Flow-cytometry sorting of hematopoietic stem- or progenitor cells provided a major leap forward for science. Various strategies, using multiple surface-markers, advanced the field. Here we present the option to dissect the LK compartment using CD34/CD150 instead of CD34/FcγR, obtaining better separation on FACS plots and comparable differentiation potency of the myeloid progenitor’s sub-populations. This will help multiple laboratories to improve reproducibility and robustness.

Pioneer studies of the hematopoietic system suggested for sequential differentiation cascade from the primitive multipotent HSCs down to terminally-differentiated effector cells [6,11]. HSCs possess life-long self-renewal capacity, which diminishes in their proximal Multipotent Progenitors (MPPs) and is probably lost in the lineage-committed progenitors such as CMPs [18,19]. In recent years, differentiation paths were expanded with discoveries of “shunts,” allowing rapid direct differentiation from HSCs into Megakaryocytes [2,11,20]. Emerging new technologies of single-cell RNA sequencing provided new opportunities for the molecular study of stem- or progenitor cells. Some of these studies reported that “classical” CMPs might not exist as a “pure” population since they could not identify cells with multi-lineage transcription factor repertoire within the LK CD34⁺FcγR^lo sub-population [13,14]. Such studies allowed the scientific community to revisit the dogma of the hierarchical hematopoietic tree and redraw some of its branches. Recently, a new technique has been introduced to investigate the dynamics of CMPs transcriptome further, making the concept of bi-potency part of scientific discussion again [4]. The introduction of alternative markers for separation between the sub-populations of myeloid progenitors, such as CD34/CD150 presented here, can help to resolve controversies and gain robust reproducibility. We are aware that the absence of methylcellulose assay and in vivo data for MEP populations, possibly due to technical issues, does not allow us to reach conclusions regarding these populations’ potential.

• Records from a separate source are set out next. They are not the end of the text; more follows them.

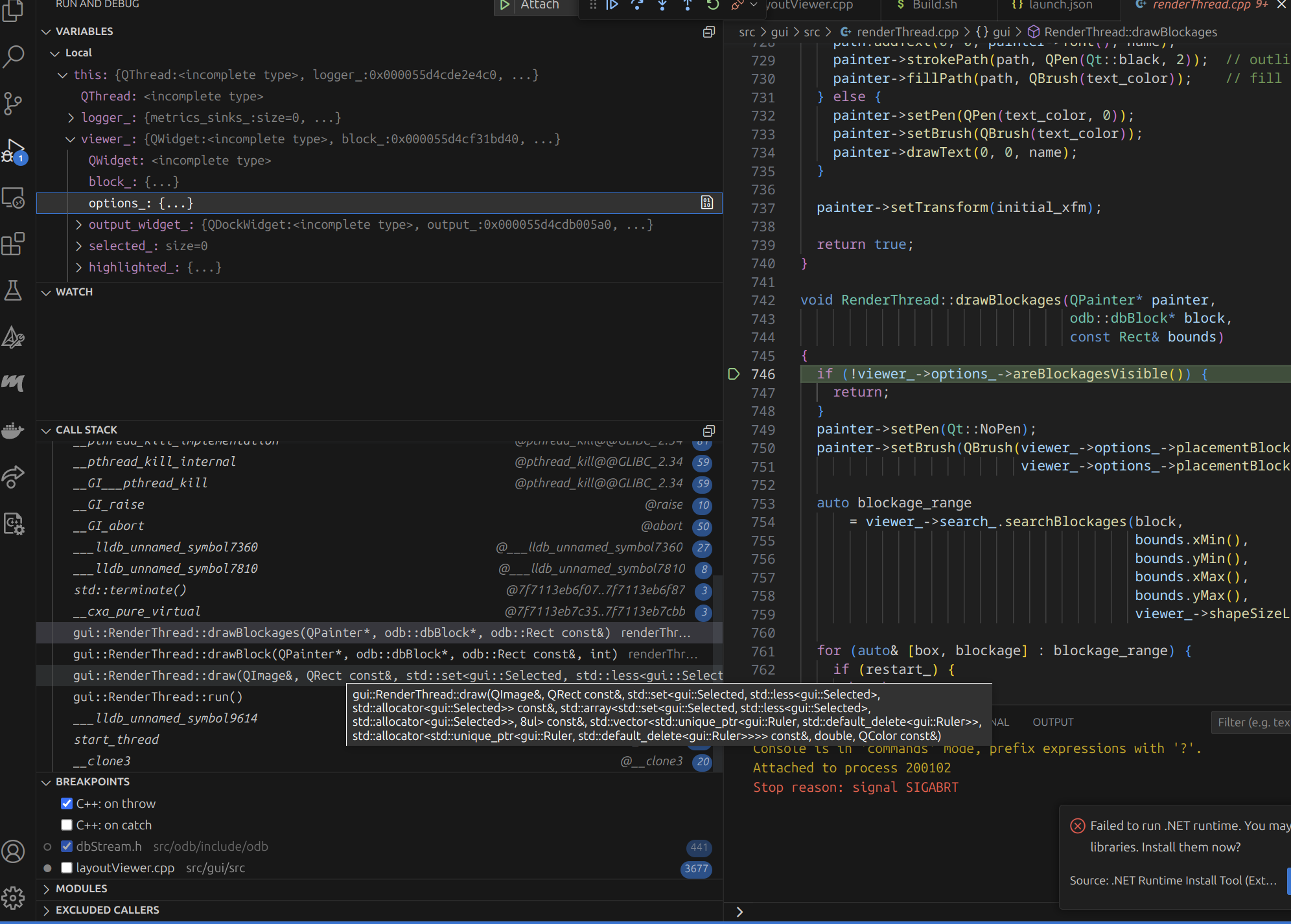This screenshot has height=924, width=1291.
Task: Switch to the OUTPUT tab
Action: 1052,721
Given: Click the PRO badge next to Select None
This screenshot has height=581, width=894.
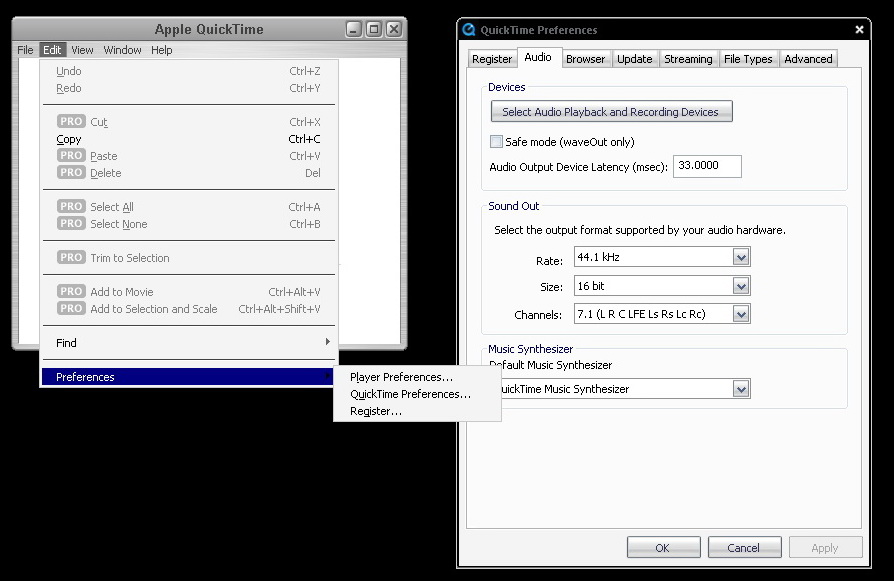Looking at the screenshot, I should point(70,223).
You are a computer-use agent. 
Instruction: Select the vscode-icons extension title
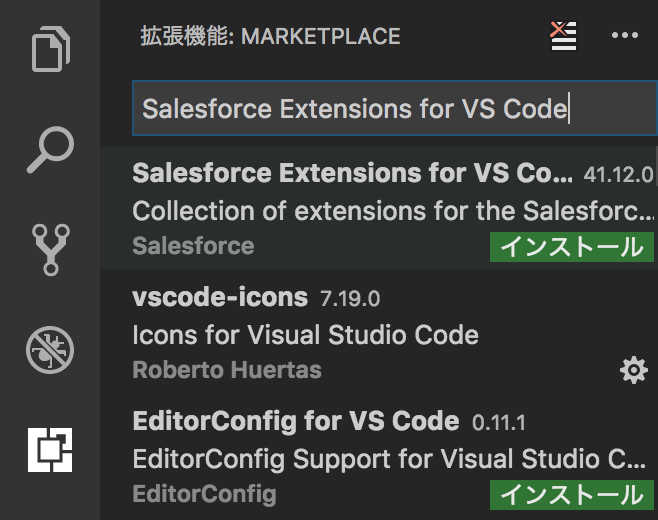(220, 298)
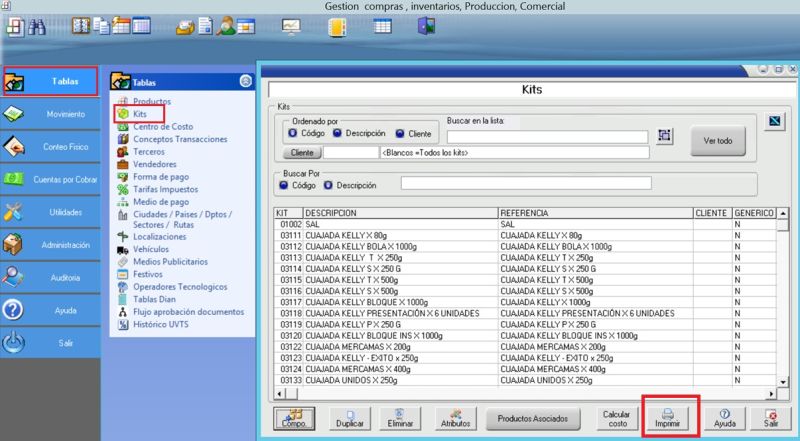Collapse the Tablas panel with chevron button

(245, 81)
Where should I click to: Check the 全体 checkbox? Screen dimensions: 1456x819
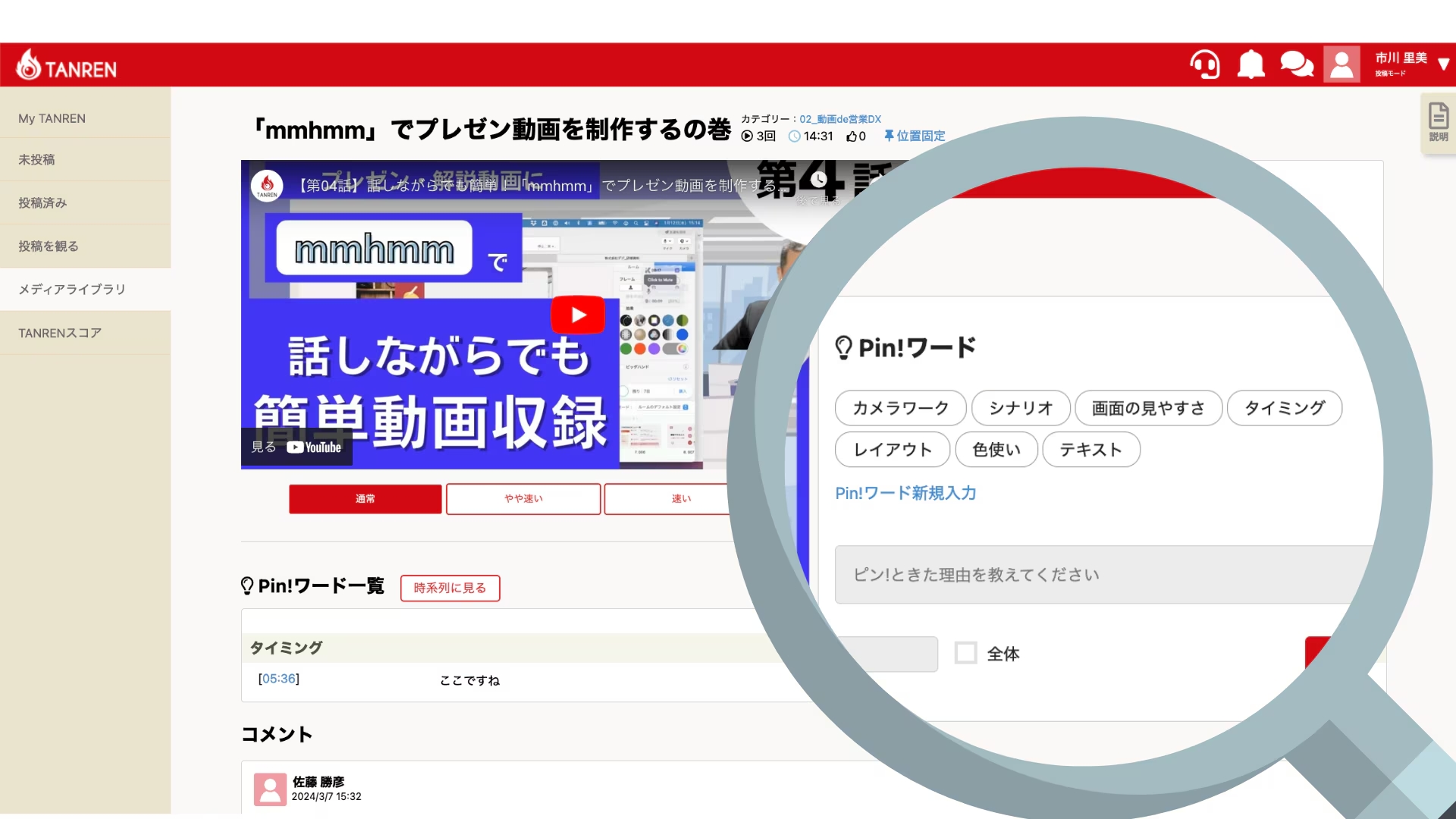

The CD34/CD150 dissection of the LK compartment provides better separation into distinct sub-populations. Re-analysis of scRNA-Seq data also suggest better separation of transcriptome profiles. Independent FACS analysis shows a much better resolution between the sub-populations. Notably, the expression of surface markers does not necessarily match gene expression at a single-cell level, reflecting potential heterogeneity within the sub-populations. Our study may provide better reproducibility and robustness for analysis and cell sorting among independent laboratories. Improving techniques for identifying and isolating putative myeloid progenitors will help expand our understanding of hematopoiesis dynamics.